**WHAT IS REQUIRED**
Copy the listing below word for word, starting at the line that contains "The width and" and ending at the line that contains "Action: [x=509, y=58]", with both of those lines included. Leave out the pictures.

**DATA RECORDS**
----------------

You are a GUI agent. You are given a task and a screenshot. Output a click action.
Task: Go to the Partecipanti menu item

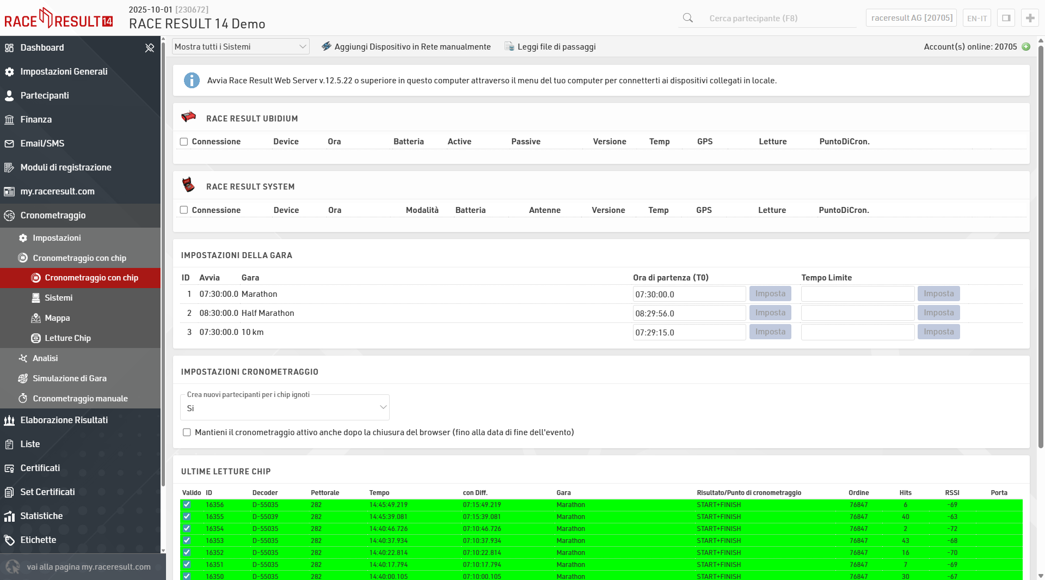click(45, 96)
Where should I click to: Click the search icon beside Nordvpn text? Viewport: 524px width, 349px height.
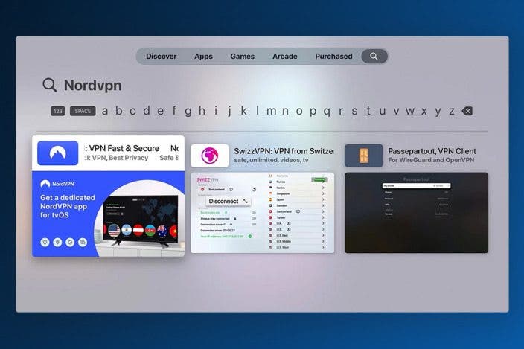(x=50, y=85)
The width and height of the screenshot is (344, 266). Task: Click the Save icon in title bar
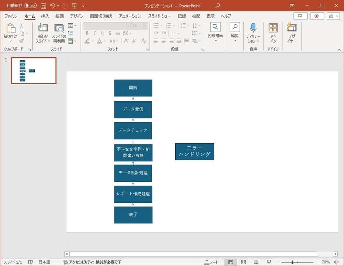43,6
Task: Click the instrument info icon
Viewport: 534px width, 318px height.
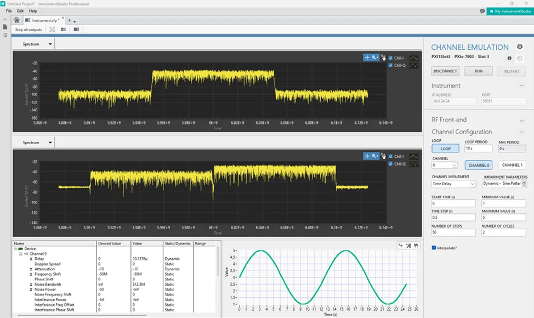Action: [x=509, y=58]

----------------

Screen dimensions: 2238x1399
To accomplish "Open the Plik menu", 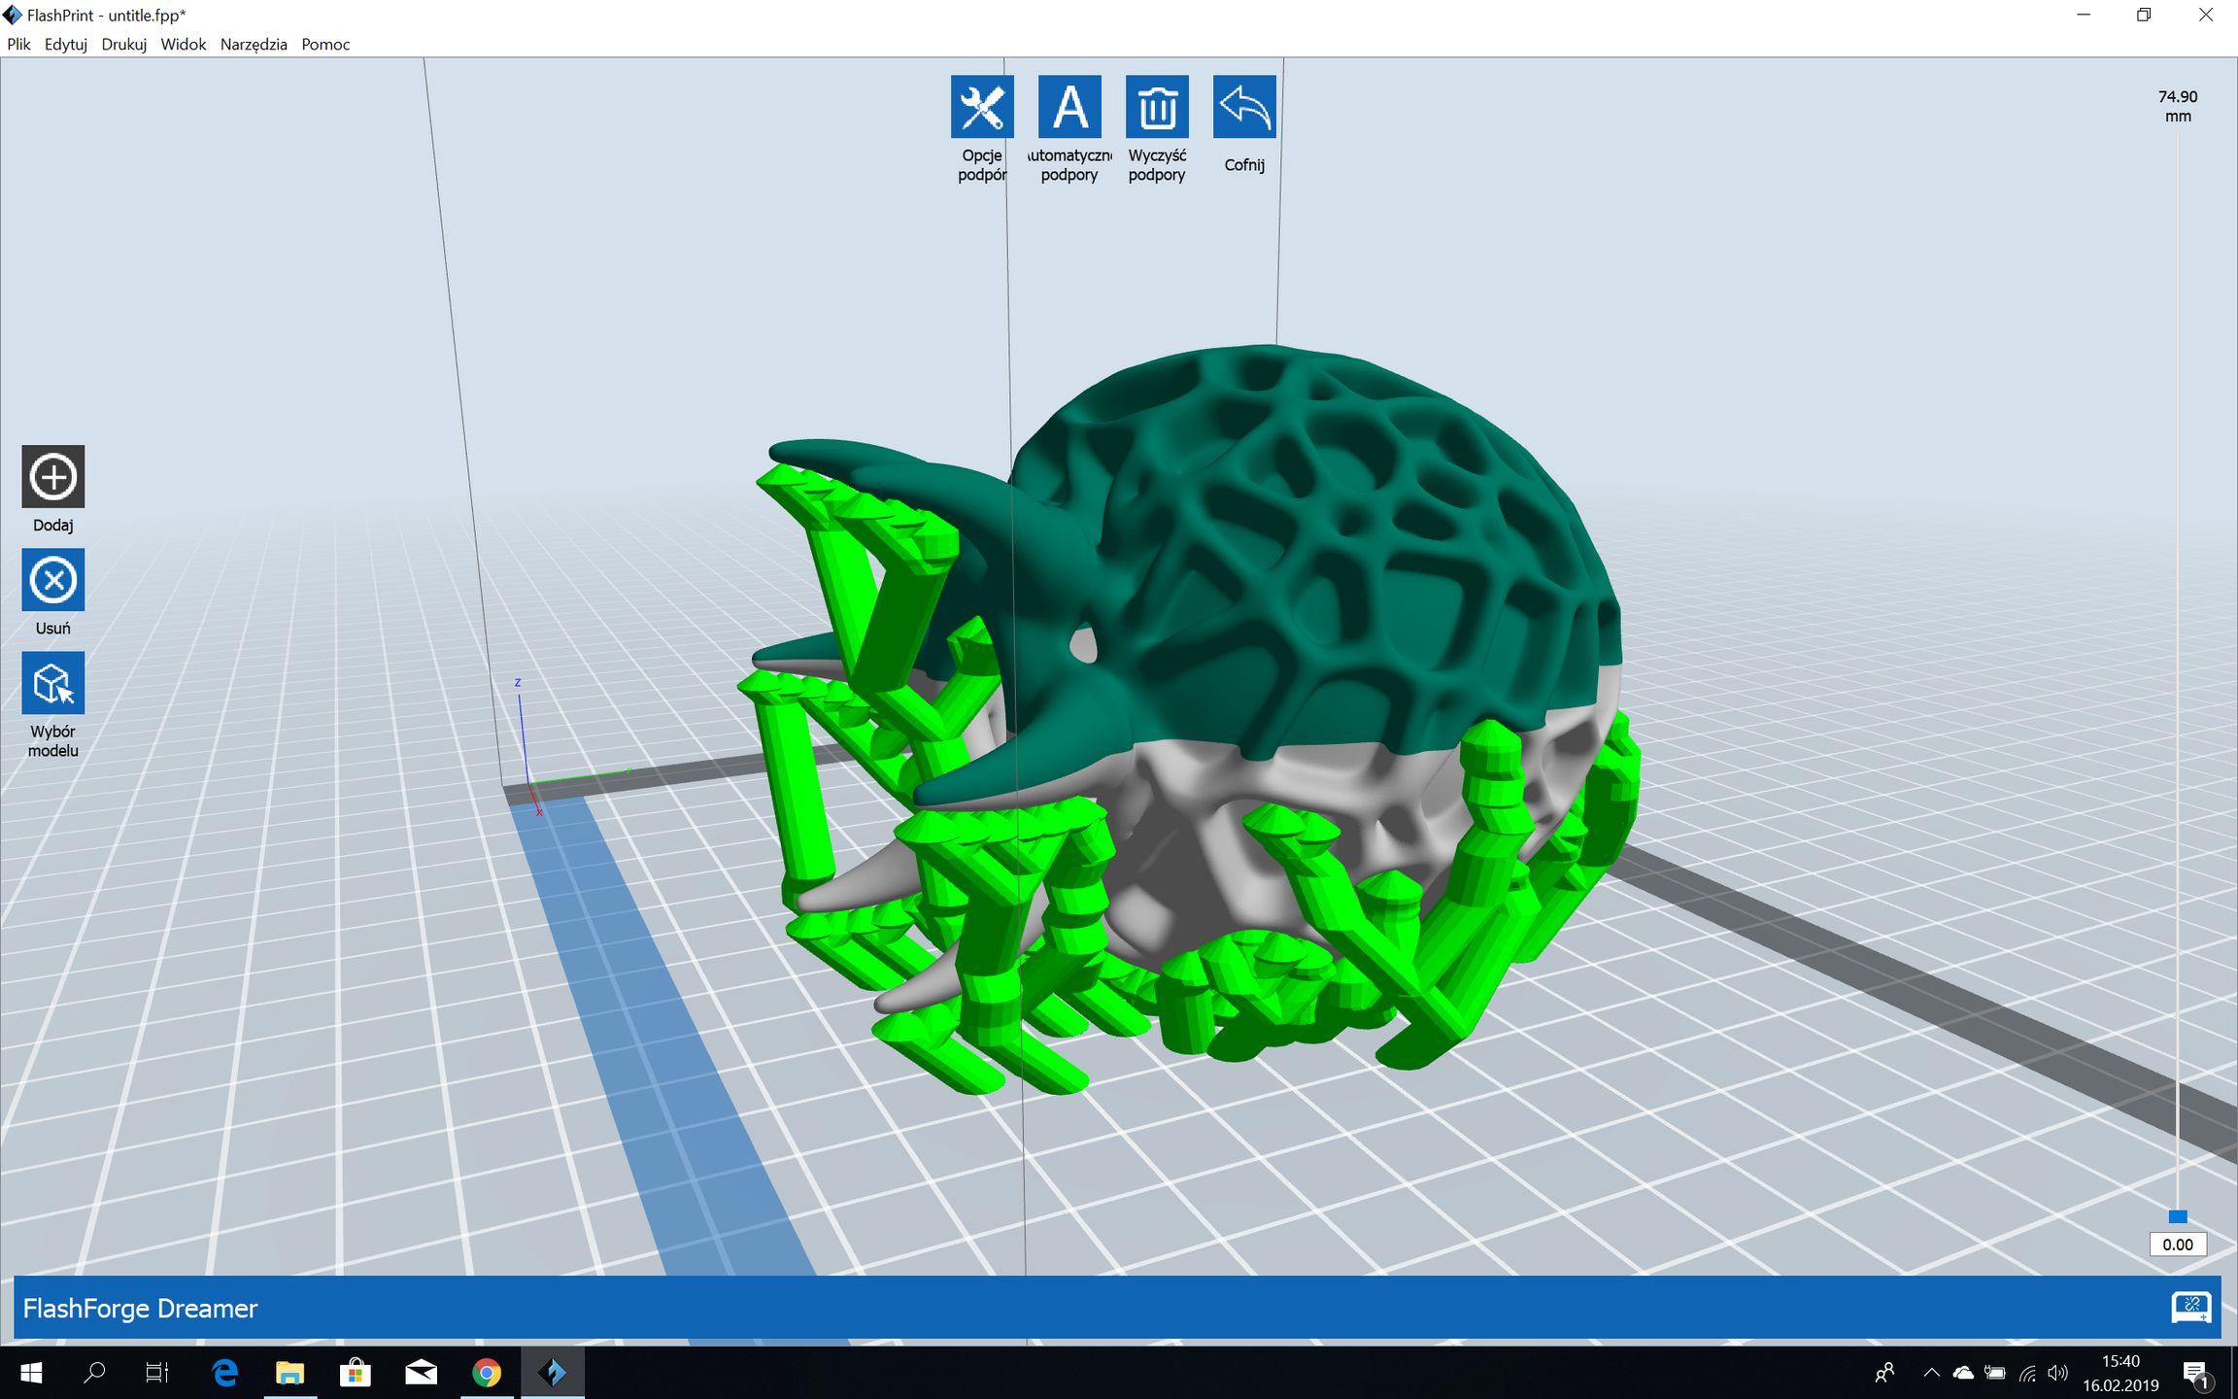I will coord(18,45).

----------------

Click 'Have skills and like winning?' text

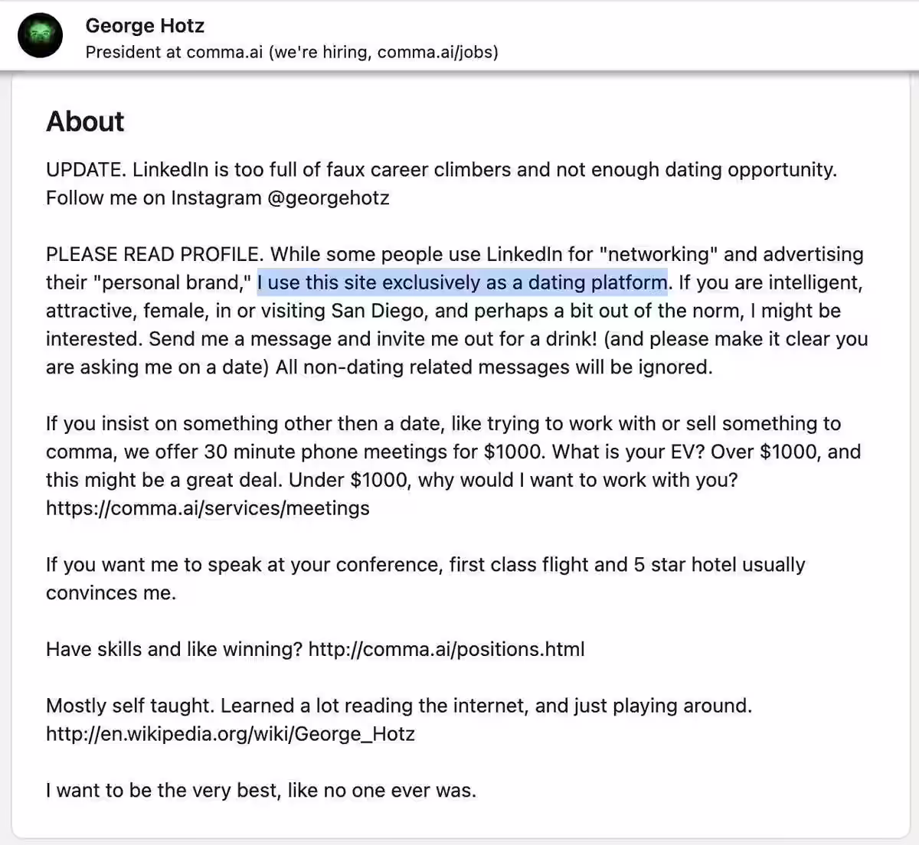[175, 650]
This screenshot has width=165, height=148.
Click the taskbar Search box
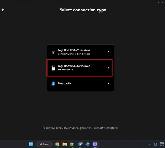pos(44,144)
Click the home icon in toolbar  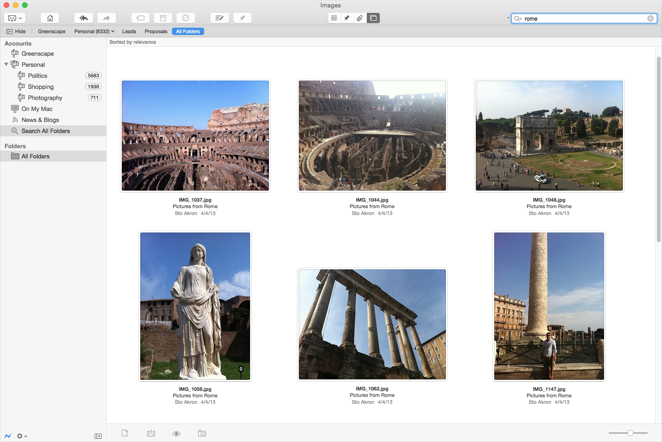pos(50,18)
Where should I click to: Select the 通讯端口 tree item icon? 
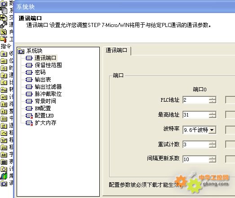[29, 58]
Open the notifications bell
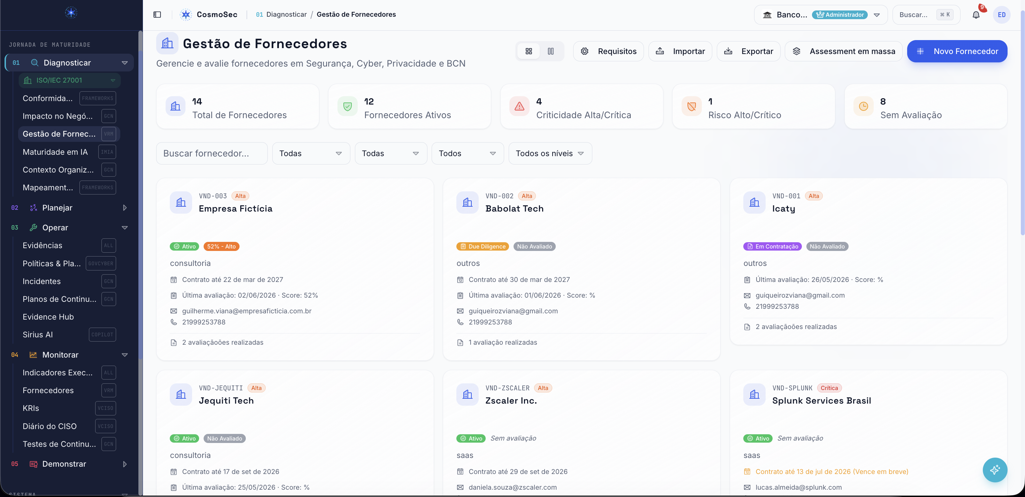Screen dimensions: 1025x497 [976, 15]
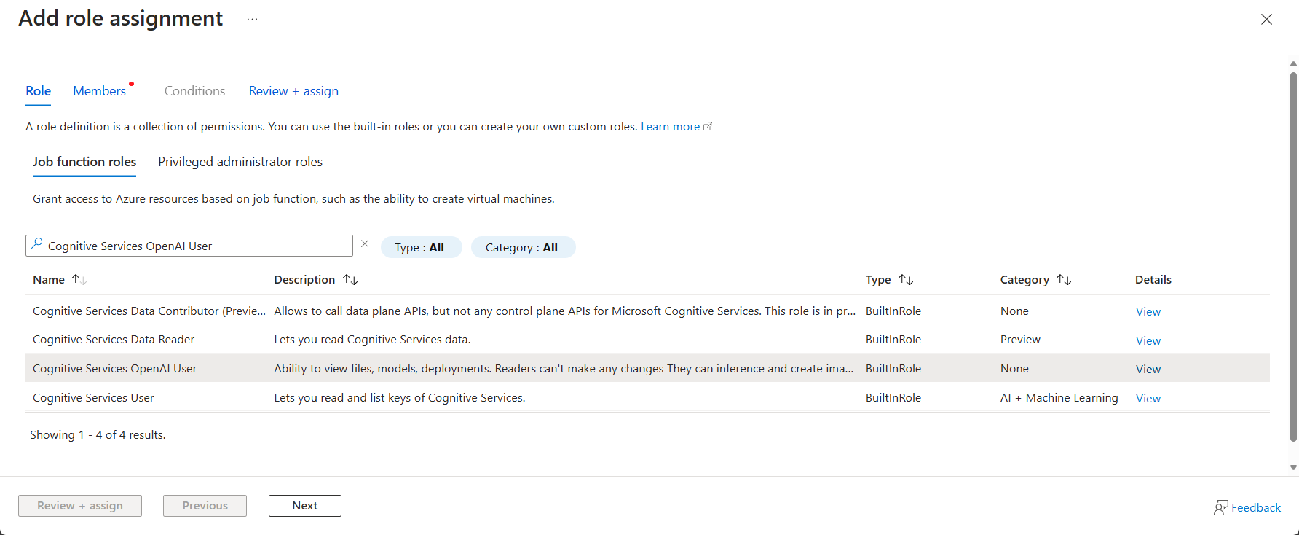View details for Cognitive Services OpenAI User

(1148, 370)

----------------

**WRITTEN SOLUTION**
The width and height of the screenshot is (344, 266). Task: Click the Save icon in title bar
43,6
Task: Click the instrument info icon
Viewport: 534px width, 318px height.
Action: [x=509, y=58]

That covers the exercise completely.